Bill Pulleyblank was a graduate student in Combinatorics and Optimization from 1970 to 1973, when he completed his doctorate. His thesis was on polyhedra associated with the optimal b-matching problem, supervised by Jack Edmonds. After several years as a faculty member at the University of Calgary, Bill returned to C&O as a faculty member in 1982. In the next few years he reached the rank of full professor and held the CPRail/Natural Sciences and Engineering Research Council of Canada (NSERC) Industrial Research Chair in Optimization and Computer Applications.
In 1990 Bill left Waterloo to become the head of the optimization group in the Mathematical Sciences Department of IBM Research, Yorktown Heights, New York. He was soon promoted to Department Director, and a bit later became the first director of the Institute for Deep Computing.
In 2000 Bill was given responsibility for IBM's BlueGene project - to build the world's fastest supercomputer. The group he headed decided on a remarkable highly-scalable architecture based on standard processor components. The goal of being the world's fastest was reached in September 2004, when a performance of over 36 teraflops - 36 trillion floating point operations per second - was achieved by BlueGene.
In 2004 Bill moved from IBM Research to IBM Consulting Services. He was promoted to Vice President and Director of the newly created Center for Business Optimization. In 2010 Bill retired from IBM and joined the Department of Mathematical Sciences of the US Military Academy at West Point, New York. There he is Professor of Operations Research, and holder of the Class of 1950 Chair of Advanced Technology.

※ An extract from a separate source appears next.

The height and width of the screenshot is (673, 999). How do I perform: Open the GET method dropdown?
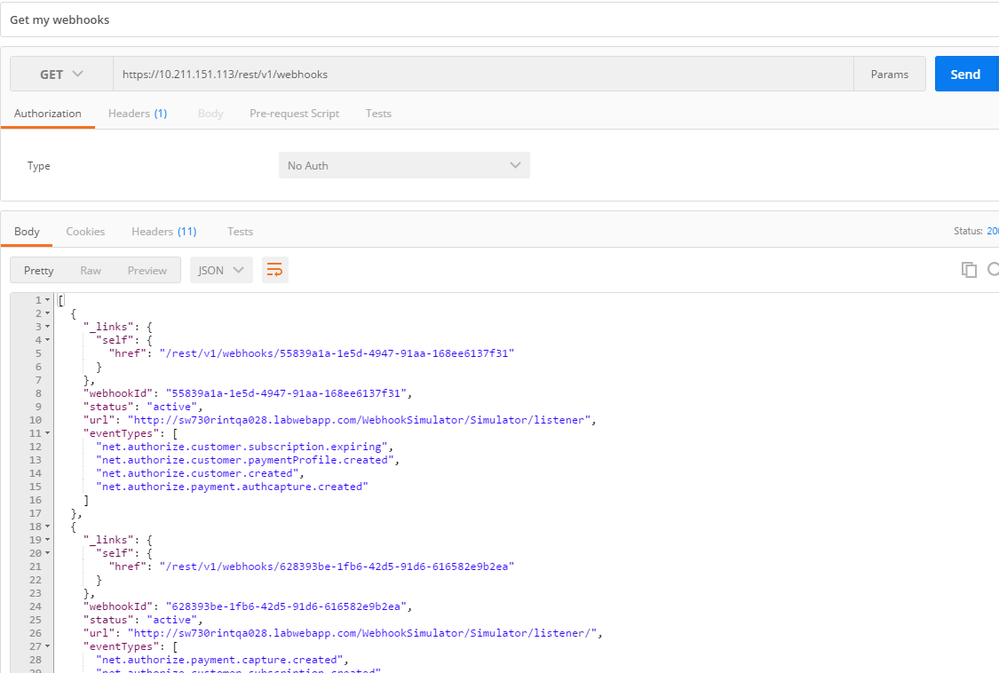point(60,73)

In addition to his outstanding career as a research manager, Bill is himself highly respected as a researcher. He has published more than seventy scientific papers, as well as a graduate-level textbook on combinatorial optimization.
His extensive record of editorial service includes terms as managing editor of the Journal of Combinatorial Theory B and as Editor-in-Chief of Mathematical Programming B. He also serves on a number of prestigious advisory panels. Bill was an invited speaker at the International Congress of Mathematicians in 1998, and currently holds the Philip McCord Morse Lectureship of INFORMS, the Institute for Operations Research and the Management Sciences.
Bill has received many honours over his career. He has been elected a member of the US National Academy of Engineering. He received the University of Waterloo Mathematics Alumni Achievement Medal in 2005. In 2008 Bill was awarded an honorary doctorate by McMaster University.